EXERCISE PASSAGE ::
• Gas Chromatography Detects Bio contaminants in Water Samples

Gas Chromatography

Gas Chromatography Detects Bio contaminants in Water Samples

Mar 09 2021

Demands on the Earth’s resources are growing as population grows and clean resources become scarcer. One of the main resources needed is water – and unfortunately, we have not been great custodians of the global water supply. The ubiquitous face mask is even turning up on the seabed and we have only had Covid-19 for a year.

One of the many pollutants found in water are polychlorinated biphenyls (PCBs) which are classed along with many other pollutants as persistent organic pollutants (POPs). POPs can be highly toxic to both humans and other animals and plant life. Consequently, researchers have developed methods to detect and clean contaminated water. Researchers from the University of Valencia have recently developed a new method to filter contaminated water and clean it up, and they used gas chromatography to detect the contaminants in the water supply.

Part of the electrical world

PCBs are man-made organic chemicals containing carbon, hydrogen, and chlorine atoms. They can be a liquid or waxy solid depending on the number of chloride atoms and their configuration. The properties of PCBs including non-flammability, chemical stability and electrical insulating properties made their use in hundreds of different industrial applications attractive including electrical equipment, plasticizers in paint and plastics, and carbon paper.

But it was found that PCBs can be highly toxic to humans and the environment and so their manufacture was banned in many countries by the end of the last century. But they are still in use because of their stability. And it is their chemical stability that makes that so dangerous in the environment because they do not readily break down and instead accumulate to dangerous levels. In a press release, Carolina Belenguer from the University of Valencia said: In recent decades, industrial and social development has led to an exponential increase in environmental pollution.

PROVIDED MATERIAL ::
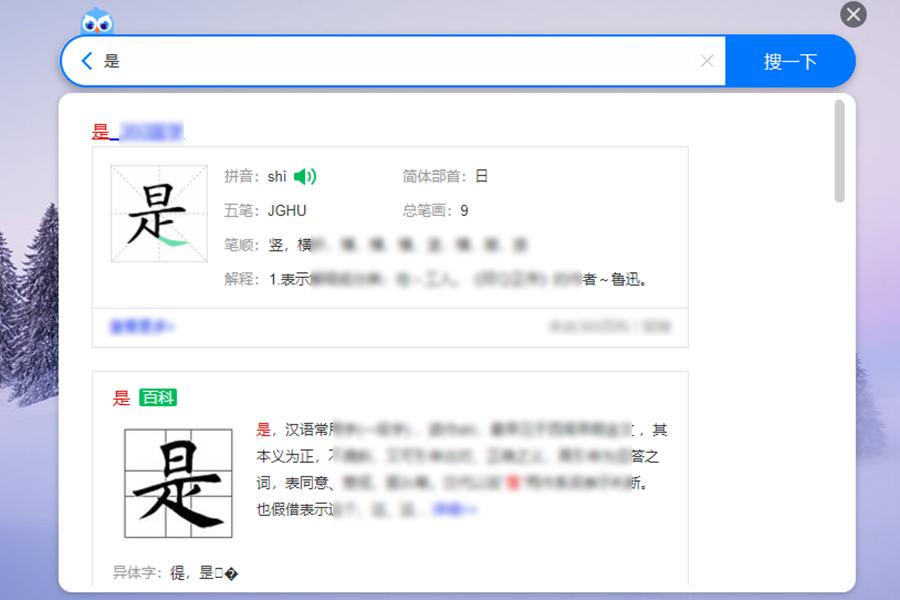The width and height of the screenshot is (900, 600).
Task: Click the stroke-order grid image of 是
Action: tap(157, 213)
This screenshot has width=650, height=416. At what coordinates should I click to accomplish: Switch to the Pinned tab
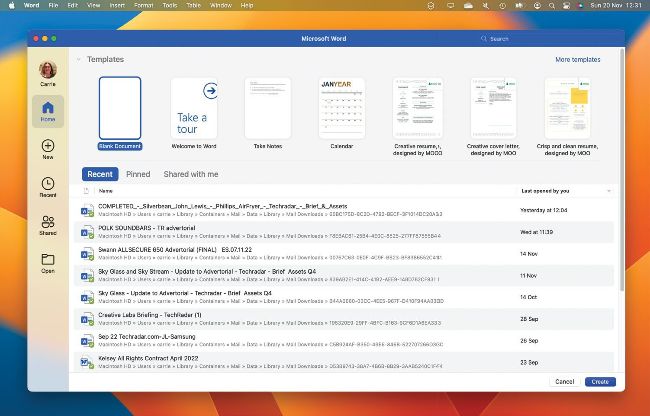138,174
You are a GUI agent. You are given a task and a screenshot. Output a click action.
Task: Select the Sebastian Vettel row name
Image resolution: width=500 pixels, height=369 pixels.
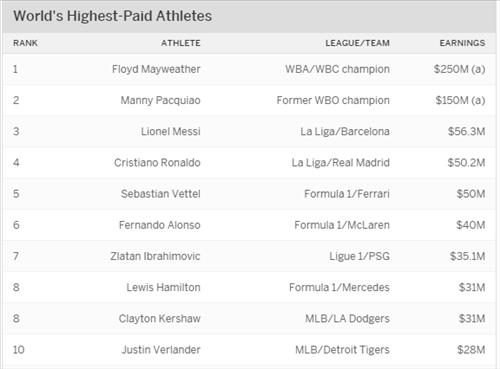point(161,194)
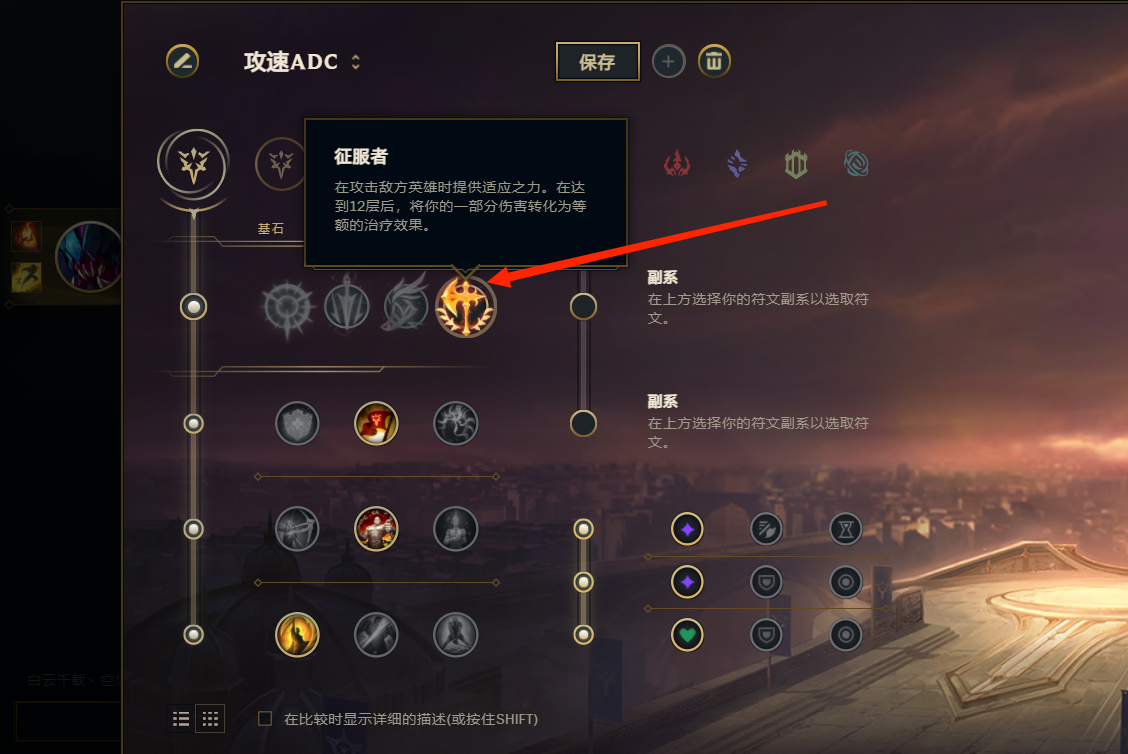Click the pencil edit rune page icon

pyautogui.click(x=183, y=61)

ACTIVITY A ::
List the properties of PCBs that the water-contaminant article says made them attractive for industrial use.
ACTIVITY B ::
Carry the water-contaminant article forward from its last sentence.

TASK OUTPUT A ::
non-flammability, chemical stability, electrical insulating properties

TASK OUTPUT B ::
Chromatography separates the PCBs

Details of the method developed by the team at the University of Valencia were published in a paper titled A new proposal for the determination of polychlorinated biphenyls in environmental water by using host-guest adsorption in the journal Science of The Total Environment. The method filters contaminated water with the polychlorinated biphenyls retained. The absorbent material contains silica modified with cyclodextrin molecules which allows for selective extraction of contaminants.

The contaminants removed by the method were analysed using gas chromatography with electron capture detector (GC-ECD). GC-ECD is known to be sensitive to halogenated compounds and so was ideal for this method. Improving the analysis of larger molecules is discussed in the article, Fast Analysis of Biomolecules by Using Smaller and Innovative Particles. The method developed by the team can analyse low levels of PCBs in a relatively quick time. It also has the advantages that it is cheap, simple, and sustainable.